[Task] Your output should be exactly the lines from the one containing "Where should I" through the last line of the listing, and nothing else. Pictures stay out.

[Material for the task]
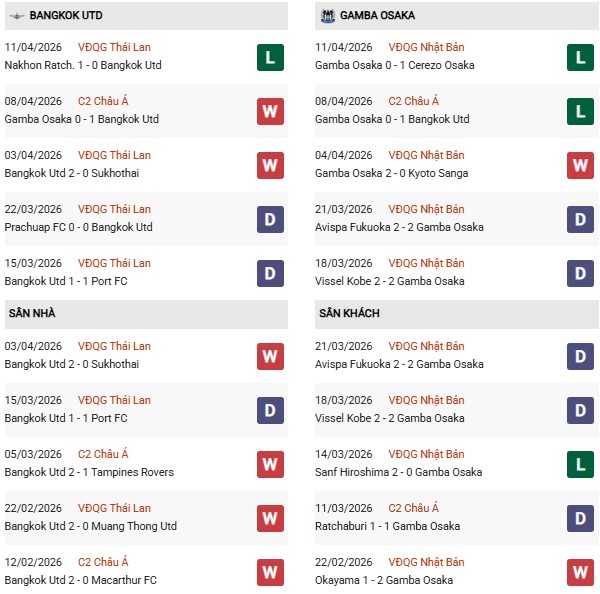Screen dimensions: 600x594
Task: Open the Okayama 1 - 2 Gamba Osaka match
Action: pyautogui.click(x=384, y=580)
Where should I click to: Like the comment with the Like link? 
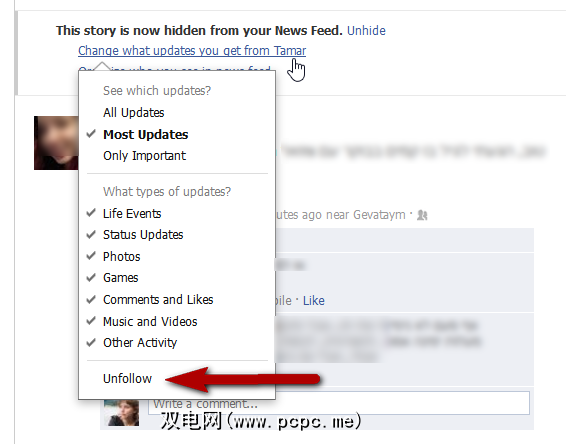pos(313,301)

[Solution to the exercise]
Where should I click to: Like the comment with the Like link? 
pos(313,301)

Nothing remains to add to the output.